The Scottish Government are continuing to fall short of its promises to improve dental care access across Scotland, and its underfunding of dental practices has helped create a crisis in the industry.
A recent BBC investigation found that 80 per cent of NHS dental practises were no longer accepting new child patients, leaving approximately 250,000 Scots without public dental care. This throws cold water on the promises made by the Scottish Government to provide free dental care to all children.

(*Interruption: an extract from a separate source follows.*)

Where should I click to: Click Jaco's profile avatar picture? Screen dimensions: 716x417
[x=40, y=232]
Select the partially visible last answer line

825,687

Furthermore, a quarter of local councils in Scotland had no open positions for taking on new adult dental patients. Half of the local councils had under 10 per cent of positions open to new patients, making it increasingly difficult for Scots to find new dental clinics after moving or having children. Overall, the report shows how dentistry in Scotland is becoming a postcode lottery, which threatens to affect the dental health of thousands of Scottish children based solely on where they live. While rural areas are most affected by this shortage in dental clinics, this is a national problem which sees most areas struggling to find nearby clinics for new families or people moving into the area.
This crisis has been building for months, since emergency funding for dentistry was cut in February, a motion opposed by the Scottish Conservatives, alongside other opposition parties. From April to June this year, dental practices received a 1.7 multiplier to the fees paid to provide NHS care, however, this was then cut to 1.3 from July, with dentists claiming this fails to cover the increasing costs of overheads. It is disappointing to see that, despite the warnings, the availability of dentist clinics in Scotland has continued to deteriorate, leading to the current position. This most recent investigation follows a range of reports from the BBC finding that numbers of dental treatments continue to struggle to reach pre-Covid levels and that dental centre closures during the pandemic have created an unprecedented backlog in Scotland.
Without good access to NHS dental facilities, many Scots could become forced to deal with long waiting lists and expensive procedures which had previously been available and covered by the NHS. This is likely to widen the inequality for BAME children, who are already at a higher risk of tooth decay according to a UK-wide report. This report found that since some minority groups choose to use dental services for symptom-related appointments instead of regular check-ups, the lack of available space at such clinics will disproportionately affect them.
Shawn Charlwood, Chair of the British Dental Association's General Dental Practice Committee said:
“NHS dentistry is at a tipping point, with millions unable to get the care they need and more dentists leaving with every day that passes. We're seeing the results of years of chronic neglect, set into overdrive by the pressures of the pandemic. The question now is will Ministers step up before it's too late?”
This is a crisis of the Scottish Government’s own making, as it declined to continue funding dental health services at a time when such clinics were clearly at risk of hitting their capacity for new patients. Because of this, vast swathes of the country have no nearby dental health clinics at which families can register young children, stunting oral health at the time in life it is most needed.